§ Try it
Return exactly the lines of the records below, starting at the line that contains "461x468 pixels." and ending at the line that contains "Given: Show first", with both of those lines kept.

.....

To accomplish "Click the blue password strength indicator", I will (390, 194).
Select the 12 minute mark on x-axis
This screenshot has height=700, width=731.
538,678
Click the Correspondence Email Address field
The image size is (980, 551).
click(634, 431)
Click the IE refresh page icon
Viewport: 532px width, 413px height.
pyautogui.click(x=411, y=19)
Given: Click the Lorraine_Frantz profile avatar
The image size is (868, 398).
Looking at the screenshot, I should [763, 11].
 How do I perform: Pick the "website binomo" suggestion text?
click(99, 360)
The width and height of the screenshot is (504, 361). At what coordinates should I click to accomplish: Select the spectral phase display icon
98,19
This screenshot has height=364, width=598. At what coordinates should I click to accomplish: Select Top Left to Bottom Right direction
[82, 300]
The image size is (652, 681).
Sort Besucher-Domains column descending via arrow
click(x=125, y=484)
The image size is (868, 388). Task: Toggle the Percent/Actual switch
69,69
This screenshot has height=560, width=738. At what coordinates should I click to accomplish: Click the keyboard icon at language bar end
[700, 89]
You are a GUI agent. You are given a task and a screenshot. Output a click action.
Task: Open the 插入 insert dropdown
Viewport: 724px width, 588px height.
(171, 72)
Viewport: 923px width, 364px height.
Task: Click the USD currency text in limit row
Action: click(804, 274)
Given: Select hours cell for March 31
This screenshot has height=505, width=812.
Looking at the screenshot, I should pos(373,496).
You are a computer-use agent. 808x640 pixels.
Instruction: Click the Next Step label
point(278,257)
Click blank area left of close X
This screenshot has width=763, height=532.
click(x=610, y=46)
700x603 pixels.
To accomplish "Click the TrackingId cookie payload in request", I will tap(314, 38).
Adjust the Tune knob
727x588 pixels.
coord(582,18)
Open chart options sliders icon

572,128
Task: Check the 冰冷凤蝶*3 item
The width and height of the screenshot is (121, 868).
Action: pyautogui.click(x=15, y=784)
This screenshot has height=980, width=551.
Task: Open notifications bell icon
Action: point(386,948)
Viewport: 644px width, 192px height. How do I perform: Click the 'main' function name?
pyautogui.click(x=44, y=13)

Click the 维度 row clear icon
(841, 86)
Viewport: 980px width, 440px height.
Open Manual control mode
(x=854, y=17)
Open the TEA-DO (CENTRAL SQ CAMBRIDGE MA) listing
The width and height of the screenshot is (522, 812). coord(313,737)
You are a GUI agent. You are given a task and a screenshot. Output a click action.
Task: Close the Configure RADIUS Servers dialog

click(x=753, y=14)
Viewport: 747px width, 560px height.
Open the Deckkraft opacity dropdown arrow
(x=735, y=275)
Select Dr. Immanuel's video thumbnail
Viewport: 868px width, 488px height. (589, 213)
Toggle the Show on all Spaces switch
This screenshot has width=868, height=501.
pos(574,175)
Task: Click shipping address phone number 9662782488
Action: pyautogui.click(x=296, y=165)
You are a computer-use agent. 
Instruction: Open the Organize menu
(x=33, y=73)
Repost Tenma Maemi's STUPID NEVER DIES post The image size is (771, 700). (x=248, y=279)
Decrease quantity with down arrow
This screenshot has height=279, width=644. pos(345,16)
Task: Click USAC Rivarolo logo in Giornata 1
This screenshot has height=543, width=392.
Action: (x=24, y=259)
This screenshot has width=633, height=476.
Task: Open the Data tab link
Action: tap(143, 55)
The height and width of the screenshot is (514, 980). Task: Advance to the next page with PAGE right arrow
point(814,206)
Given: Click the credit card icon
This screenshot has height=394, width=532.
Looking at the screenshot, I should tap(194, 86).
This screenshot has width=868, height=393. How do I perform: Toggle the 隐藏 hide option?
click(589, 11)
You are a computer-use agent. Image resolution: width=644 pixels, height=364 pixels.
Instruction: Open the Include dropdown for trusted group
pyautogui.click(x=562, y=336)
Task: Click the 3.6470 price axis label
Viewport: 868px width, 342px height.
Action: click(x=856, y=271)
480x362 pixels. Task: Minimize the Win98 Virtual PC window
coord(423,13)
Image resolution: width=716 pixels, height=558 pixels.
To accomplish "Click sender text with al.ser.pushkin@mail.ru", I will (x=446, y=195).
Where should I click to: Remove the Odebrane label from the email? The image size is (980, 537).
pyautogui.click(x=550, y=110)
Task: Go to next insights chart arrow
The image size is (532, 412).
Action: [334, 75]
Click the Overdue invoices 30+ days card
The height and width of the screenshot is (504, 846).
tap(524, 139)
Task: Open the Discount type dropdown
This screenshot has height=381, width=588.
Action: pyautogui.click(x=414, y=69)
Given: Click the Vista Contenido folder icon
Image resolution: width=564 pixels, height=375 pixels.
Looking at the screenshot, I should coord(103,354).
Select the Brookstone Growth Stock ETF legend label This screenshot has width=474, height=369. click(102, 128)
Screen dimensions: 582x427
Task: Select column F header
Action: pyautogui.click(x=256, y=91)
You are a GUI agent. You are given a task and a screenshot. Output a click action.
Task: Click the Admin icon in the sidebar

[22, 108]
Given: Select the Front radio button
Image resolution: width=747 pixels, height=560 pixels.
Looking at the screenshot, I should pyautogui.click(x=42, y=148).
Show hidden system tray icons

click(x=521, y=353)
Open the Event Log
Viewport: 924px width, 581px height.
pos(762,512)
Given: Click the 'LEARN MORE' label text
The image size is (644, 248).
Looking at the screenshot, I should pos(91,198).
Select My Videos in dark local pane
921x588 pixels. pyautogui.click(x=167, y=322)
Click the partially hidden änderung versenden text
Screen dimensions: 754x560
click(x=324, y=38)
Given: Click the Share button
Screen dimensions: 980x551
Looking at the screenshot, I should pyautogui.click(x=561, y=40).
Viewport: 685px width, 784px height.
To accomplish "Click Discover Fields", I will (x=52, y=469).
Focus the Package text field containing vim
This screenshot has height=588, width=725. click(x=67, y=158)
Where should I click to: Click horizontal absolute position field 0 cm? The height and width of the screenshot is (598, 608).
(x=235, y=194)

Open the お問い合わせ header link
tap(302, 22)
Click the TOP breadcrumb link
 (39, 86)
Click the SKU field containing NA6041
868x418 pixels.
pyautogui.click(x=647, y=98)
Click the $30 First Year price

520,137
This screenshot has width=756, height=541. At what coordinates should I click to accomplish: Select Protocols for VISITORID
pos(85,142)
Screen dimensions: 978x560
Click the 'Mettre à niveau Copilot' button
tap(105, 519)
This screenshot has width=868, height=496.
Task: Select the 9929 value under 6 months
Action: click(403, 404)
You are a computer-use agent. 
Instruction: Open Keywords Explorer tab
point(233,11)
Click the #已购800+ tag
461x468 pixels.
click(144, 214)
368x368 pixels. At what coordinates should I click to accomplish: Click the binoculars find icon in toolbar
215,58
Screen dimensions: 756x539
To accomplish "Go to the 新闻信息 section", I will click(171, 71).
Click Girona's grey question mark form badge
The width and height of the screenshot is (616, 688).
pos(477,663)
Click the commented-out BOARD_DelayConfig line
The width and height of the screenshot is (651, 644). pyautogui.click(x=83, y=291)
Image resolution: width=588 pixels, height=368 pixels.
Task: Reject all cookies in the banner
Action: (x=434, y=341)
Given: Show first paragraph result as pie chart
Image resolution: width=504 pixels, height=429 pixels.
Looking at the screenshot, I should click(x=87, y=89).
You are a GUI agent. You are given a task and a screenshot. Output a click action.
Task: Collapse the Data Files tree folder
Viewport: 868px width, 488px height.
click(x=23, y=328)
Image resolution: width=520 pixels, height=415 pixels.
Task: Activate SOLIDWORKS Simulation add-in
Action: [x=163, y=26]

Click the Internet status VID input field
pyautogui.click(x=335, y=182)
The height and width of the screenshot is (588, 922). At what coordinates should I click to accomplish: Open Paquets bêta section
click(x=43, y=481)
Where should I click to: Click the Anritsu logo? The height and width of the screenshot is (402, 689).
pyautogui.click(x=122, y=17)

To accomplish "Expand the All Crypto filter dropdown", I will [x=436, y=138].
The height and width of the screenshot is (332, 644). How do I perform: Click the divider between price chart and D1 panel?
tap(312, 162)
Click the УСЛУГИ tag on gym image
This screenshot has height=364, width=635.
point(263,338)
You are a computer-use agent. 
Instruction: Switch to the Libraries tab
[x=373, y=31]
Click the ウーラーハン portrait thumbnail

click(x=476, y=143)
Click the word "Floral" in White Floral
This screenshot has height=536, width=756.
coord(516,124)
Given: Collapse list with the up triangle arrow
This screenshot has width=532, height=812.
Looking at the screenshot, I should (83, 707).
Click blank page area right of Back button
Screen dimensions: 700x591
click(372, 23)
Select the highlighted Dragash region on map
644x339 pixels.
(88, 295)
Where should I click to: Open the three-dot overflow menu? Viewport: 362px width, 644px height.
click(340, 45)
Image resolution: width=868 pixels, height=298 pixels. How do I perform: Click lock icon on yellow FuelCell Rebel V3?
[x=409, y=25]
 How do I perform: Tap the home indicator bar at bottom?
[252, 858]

.....

§ Answer box
461x468 pixels.
click(144, 214)
368x368 pixels. At what coordinates should I click to accomplish: Click the binoculars find icon in toolbar
215,58
Screen dimensions: 756x539
To accomplish "Go to the 新闻信息 section", I will click(171, 71).
Click Girona's grey question mark form badge
The width and height of the screenshot is (616, 688).
pos(477,663)
Click the commented-out BOARD_DelayConfig line
The width and height of the screenshot is (651, 644). pyautogui.click(x=83, y=291)
Image resolution: width=588 pixels, height=368 pixels.
Task: Reject all cookies in the banner
Action: (x=434, y=341)
Given: Show first paragraph result as pie chart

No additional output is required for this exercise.